И поэтому я, не просто ради самозащиты, но и следуя своему хорошо развитому чувству выживания, сопротивляюсь любым попыткам литературных философов приписать моим мотивам академическое благородство. (Хотя я и сознаю тяжкую реальность того факта, что если и получу хоть какой-то шанс остаться в памяти Потомков, то лишь благодаря вниманию литературных критиков.)
Вот почему, когда я поднялся, чтобы ответить тому достойному, благожелательному и льстивому ученому иезуиту, в сердце у меня царил хаос.
Я сказал:
— Я выслушал все это бахвальство, все это увешивание сюжета с незамысловатой моралью никчемными побрякушками глупого символизма и напыщенного обскурантизма, и если честно, святой отец, то я считаю, что вы по уши напичканы всякой чушью.
Те, кто со мной знаком, знают, что в моменты большого эмоционального напряжения я склонен выражаться в манере, весьма напоминающей покойного У. Ч. Филдса. Слова «трус, жонглер и фигляр» я уже держал наготове.
Добрейший иезуит надулся и запыхтел. Оскорбился.
Тогда я стал разбирать по косточкам все его предположения и инсинуации (все они должны были представить меня как «серьезного писателя»). Буквально все, что он выдавал за подтекст моего рассказа, все его закрученные и тарабарские интерпретации мне удалось представить в качестве вымыслов его обширной эрудиции (и витания в облаках), к которым Автор никакого отношения не имеет.
Послышались смешки. Обида нарастала. Возмущение достигло новых высот. Пятна на репутации расплывались все шире. И наконец, отступив на обычно неприступную позицию, которую академические языковеды используют в качестве последней баррикады, святой отец поставил меня на место таким доводом:
— Подсознание глубоко и таинственно. Даже сам автор может не сознавать все уровни смысла, заложенные в том, что он пишет.
Менее склонный к выживанию и, возможно, более добрый человек мог бы проглотить эти слова и отступить; но я не такой… и не отступил.
— Святой отец, если вы столь безупречно разбираетесь в тончайших нюансах моего рассказа, если вы заметили в нем то, о чем я даже не подозревал… то как вышло, что вы не заметили того, что женщина в рассказе чернокожая?
Иезуит снова надулся и запыхтел. Изумился:
— Чернокожая? Чернокожая? Где это написано?
— Да вот же. Открытым текстом: «Черты ее лица, словно вырезанного из черного дерева, резко выделялись на фоне ослепительно белого снега». Никакого подтекста, никакого символизма, просто черное на белом фоне. В двух местах.
Он секунду подумал.
— Гм-м, да, конечно, я это увидел! Но подумал, что вы имели в виду…

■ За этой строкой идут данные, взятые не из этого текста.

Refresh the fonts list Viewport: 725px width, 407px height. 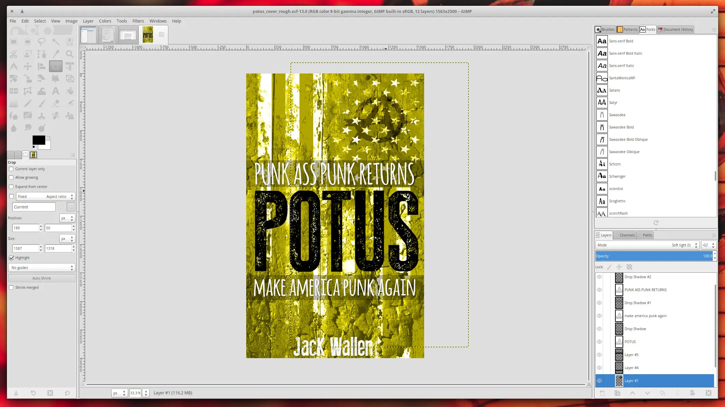point(657,223)
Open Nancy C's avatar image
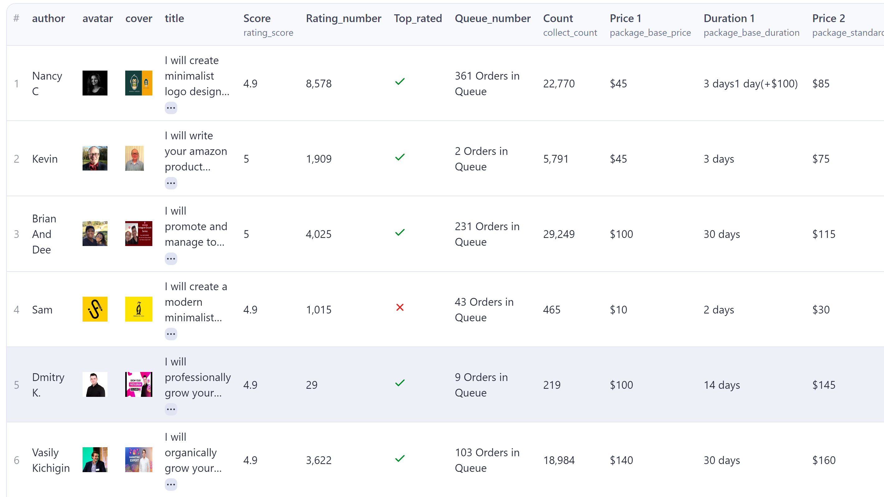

И я победно развел руками. Что и требовалось доказать. Больше меня на конференции «АСЯ» не приглашали.
Во многом именно из-за этого рассказа все мною написанное назвали «жестоким». Кровавым. Полным ненависти. Негативным. Когда я говорю на лекции, что «У меня нет рта…» рассказ позитивный, гуманистический и оптимистический, то неизменно наталкиваюсь на смущенные и недоверчивые взгляды. Долгие годы для множества читателей этот рассказ был примером тщетности и отвратительного унижения человеческого духа. Впечатление от завязки и несколько романтизированный ужас развязки скрыли от них заложенную в рассказ суть, его главное послание к читателю… которое я намеревался сделать позитивным и оптимистическим. То, что большая часть читателей не смогла ощутить этот аспект произведения, вынуждает меня разрываться между самобичеванием за неспособность растолковать собственную мысль… и ненавистью к читателям за то, что они читают слишком быстро и поверхностно. (Последнее, присущее подавляющей части вымирающего вида под названием «читатели», есть симптом пониженной способности к усвоению прочитанного, приобретенной за годы на диете из книжонок серии «Нежная ярость любви», Барбары Картленд и Джеки Коллинз, раздутых рассказов, называемых романами (например, Кен Фоллетт и Сидни Шелдон), и неряшливых трах-бах приключений в мягких обложках, состряпанных полуграмотными авторами ужастиков и фантастики. Чтобы быть справедливым, отмечу — создается впечатление, будто я возвышаю себя в собственных глазах, обвиняя читателей; но даже когда я пригвождаю себя к позорному столбу за упорное несовершенство подобного рода со стороны части моей аудитории, возлагая отчасти вину за это на далеко не безупречного автора, я обнаруживаю, что браню себя за попытку быть мягким. И это вовсе не кажется мне уголовным преступлением. Если описать некоторое количество обезглавливаний и автокатастроф, обязательно появится страстное желание доказать что-либо непрямыми средствами. Головоломка какая-то.)